■ **STATED PROBLEM 1**: Rewrite the rows from the line containing "Given: Click the" through the last row, inclusive, as a JSON list of strings with one string per line. Leave out blank lines and the pictures.

■ **EXTRACT PROVIDED**:
------------------------------------------------
Cauchy
The Cauchy Distribution
Density, distribution function, quantile function and random
generation for the Cauchy distribution with location parameter
location and scale parameter scale.
- Keywords
- distribution
Usage
dcauchy(x, location = 0, scale = 1, log = FALSE)
pcauchy(q, location = 0, scale = 1, lower.tail = TRUE, log.p = FALSE)
qcauchy(p, location = 0, scale = 1, lower.tail = TRUE, log.p = FALSE)
rcauchy(n, location = 0, scale = 1)Arguments
- x, q
- vector of quantiles.
- p
- vector of probabilities.
- n
- number of observations. If
length(n) > 1, the length is taken to be the number required. - location, scale
- location and scale parameters.
- log, log.p
- logical; if TRUE, probabilities p are given as log(p).
- lower.tail
- logical; if TRUE (default), probabilities are $P[X \le x]$, otherwise, $P[X > x]$.
Details
If location or scale are not specified, they assume
the default values of 0 and 1 respectively.
The Cauchy distribution with location $l$ and scale $s$ has density $$f(x) = \frac{1}{\pi s} \left( 1 + \left(\frac{x - l}{s}\right)^2 \right)^{-1}% $$ for all $x$.
Value
dcauchy, pcauchy, and qcauchy are respectively
the density, distribution function and quantile function of the Cauchy
distribution. rcauchy generates random deviates from the
Cauchy.The length of the result is determined by n for
rcauchy, and is the maximum of the lengths of the
numerical arguments for the other functions.The numerical arguments other than n are recycled to the
length of the result. Only the first elements of the logical
arguments are used.
Source
dcauchy, pcauchy and qcauchy are all calculated
from numerically stable versions of the definitions. rcauchy uses inversion.
References
Becker, R. A., Chambers, J. M. and Wilks, A. R. (1988) The New S Language. Wadsworth & Brooks/Cole.
Johnson, N. L., Kotz, S. and Balakrishnan, N. (1995) Continuous Univariate Distributions, volume 1, chapter 16. Wiley, New York.
See Also
Distributions for other standard distributions, including
dt for the t distribution which generalizes
dcauchy(*, l = 0, s = 1).
Examples
library(stats)
dcauchy(-1:4)
------------------------------------------------
■ **RECORDS**:
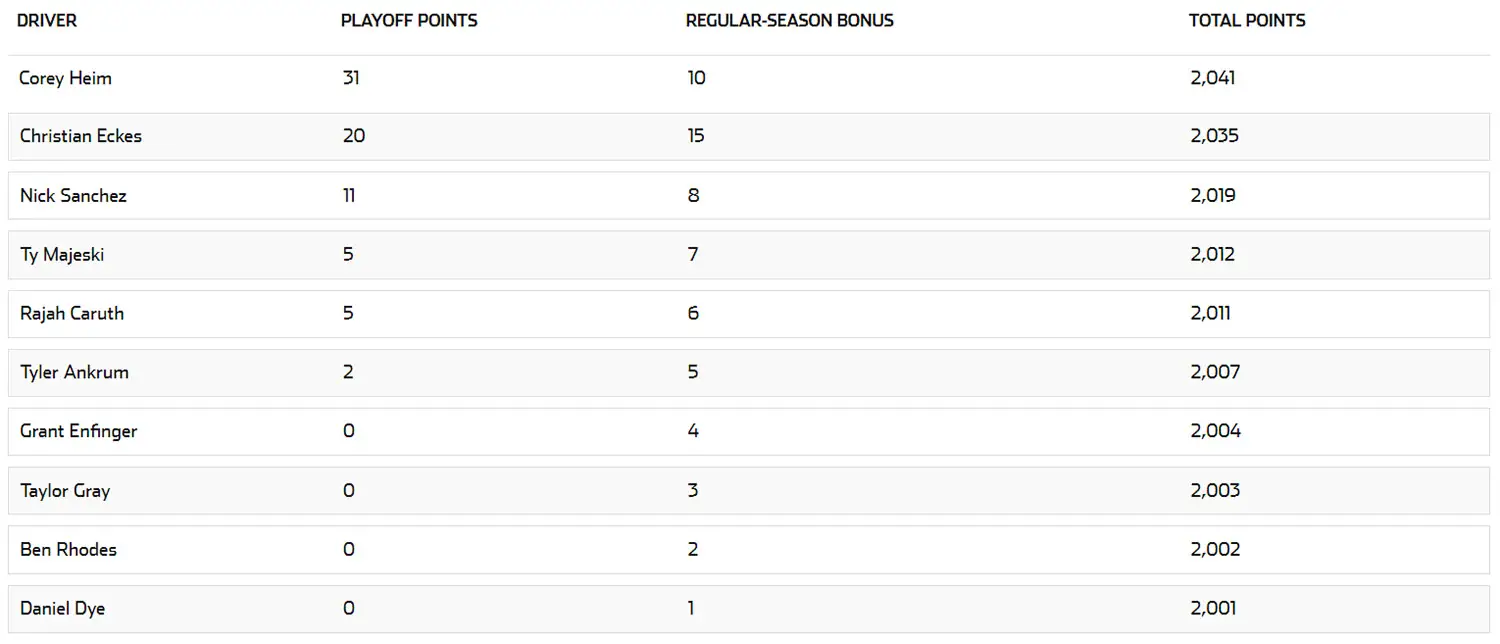
Task: Select the Ben Rhodes driver name
Action: point(68,549)

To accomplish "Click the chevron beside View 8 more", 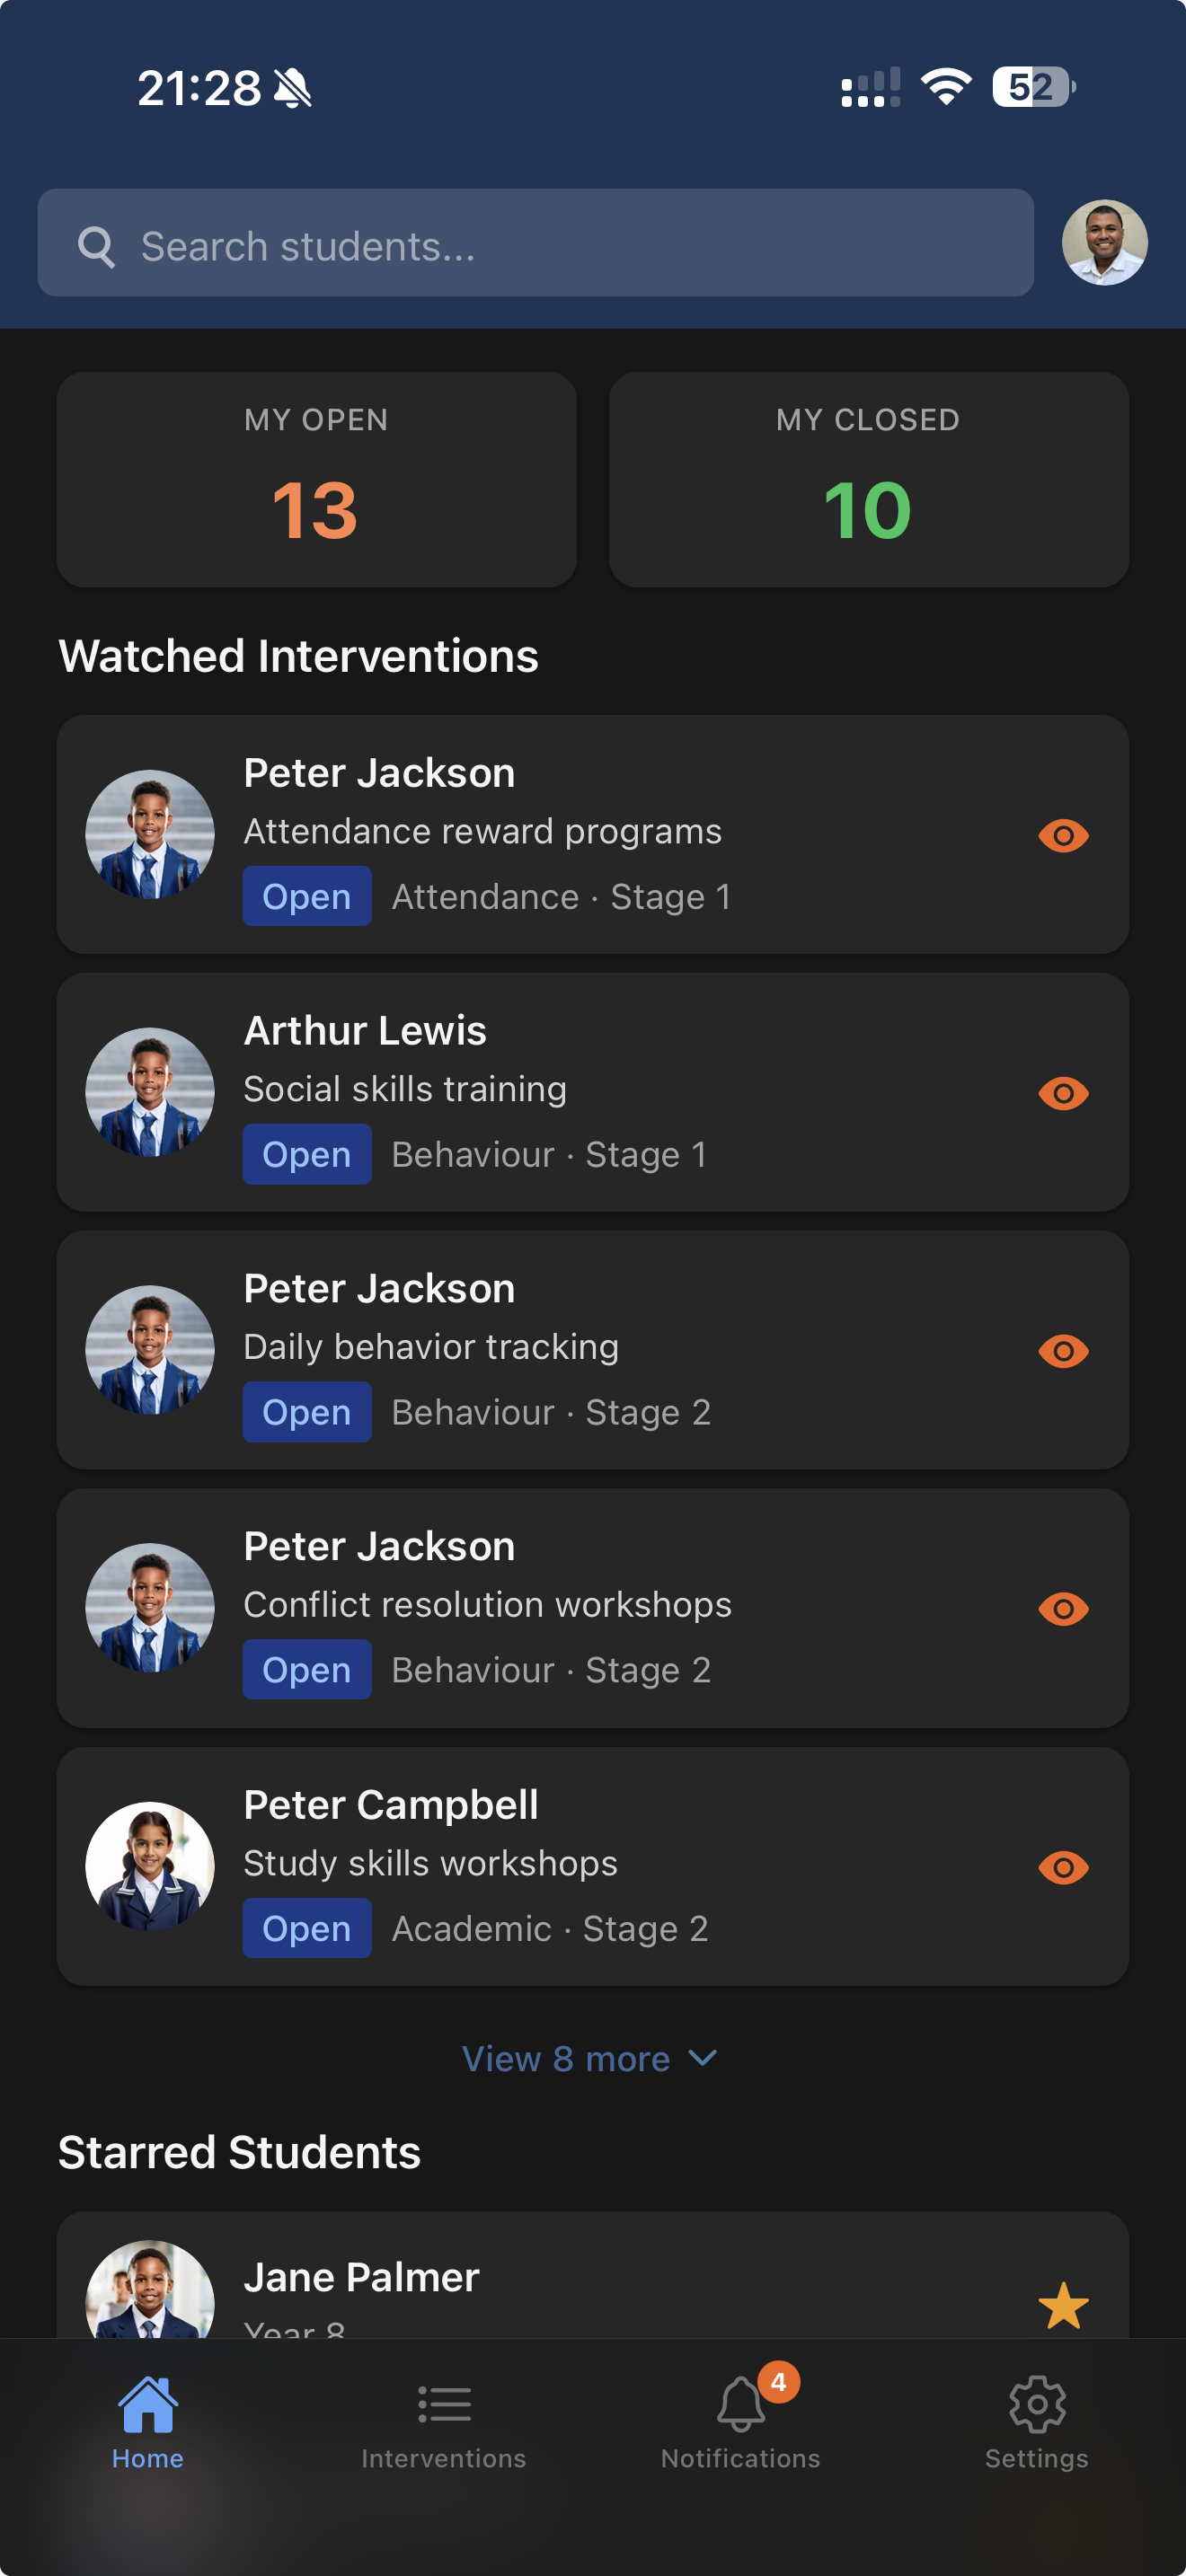I will click(x=704, y=2057).
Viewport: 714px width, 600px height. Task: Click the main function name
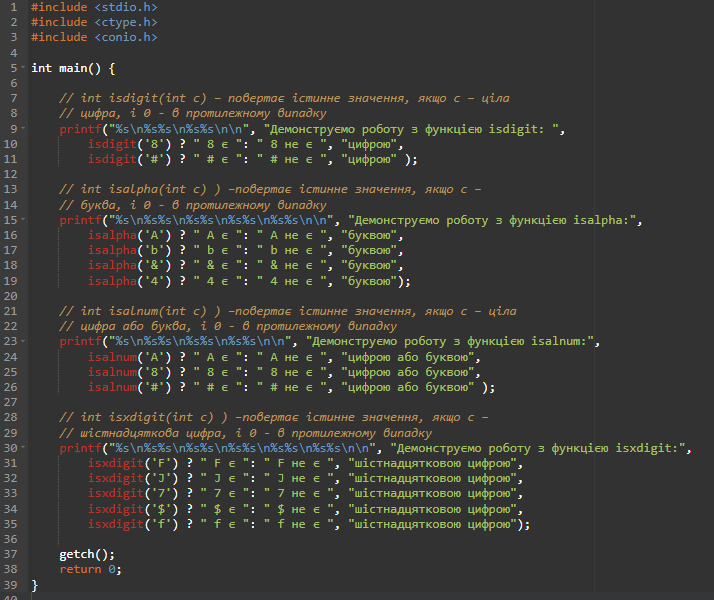click(76, 68)
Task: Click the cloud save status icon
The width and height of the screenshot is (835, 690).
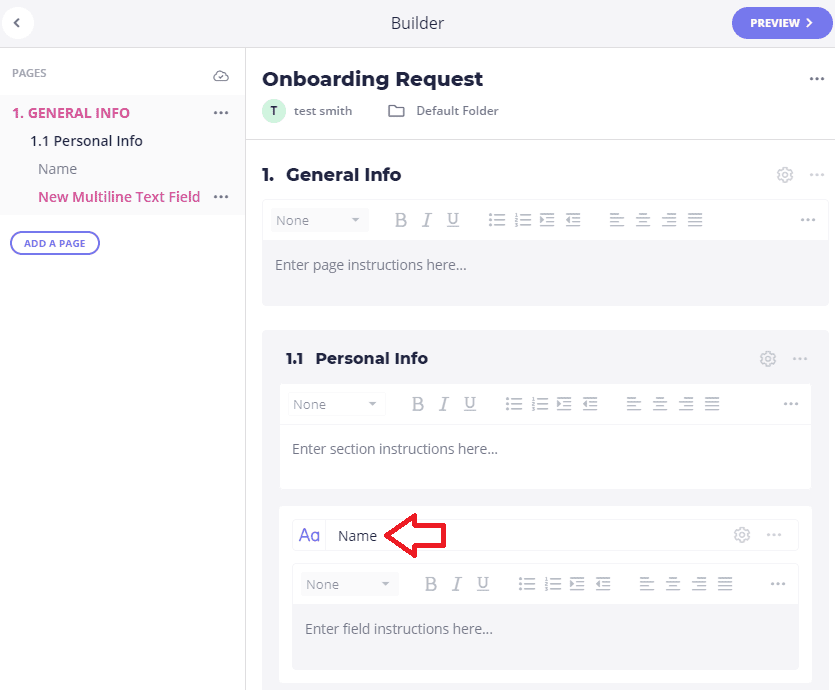Action: pos(221,76)
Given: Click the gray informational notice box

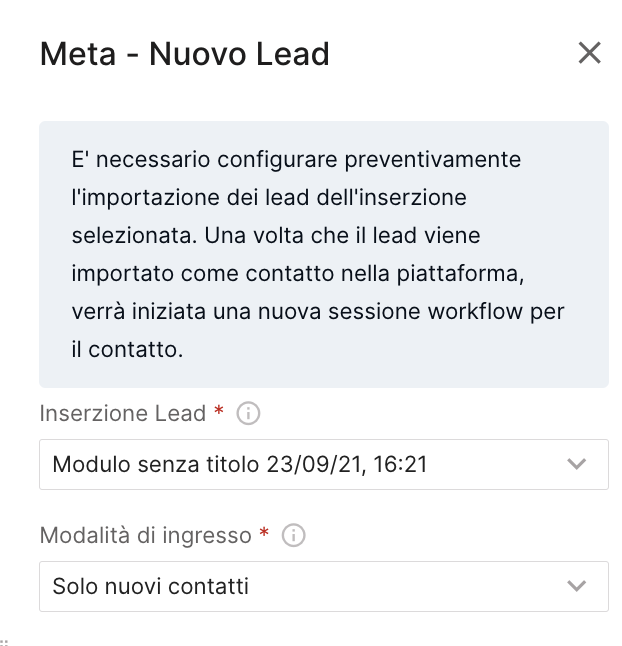Looking at the screenshot, I should pyautogui.click(x=324, y=254).
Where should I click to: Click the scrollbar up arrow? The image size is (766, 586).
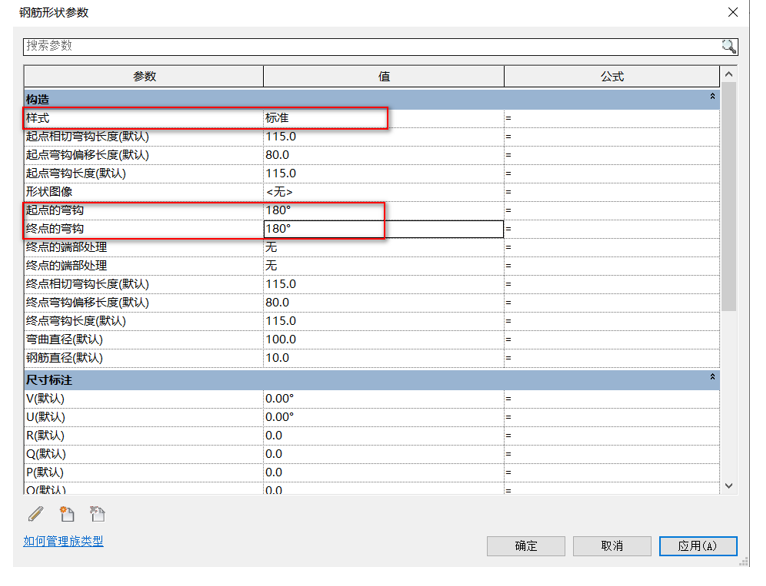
------------------------------------------------
■ **STATED PROBLEM 2**: According to the Cauchy distribution page, what method does rcauchy use to generate random deviates?

■ **SOLUTION 1**:
[
  "Given: Click the gray informational notice box",
  "Looking at the screenshot, I should pyautogui.click(x=324, y=254).",
  "Where should I click to: Click the scrollbar up arrow? The image size is (766, 586)."
]

■ **SOLUTION 2**: Inversion.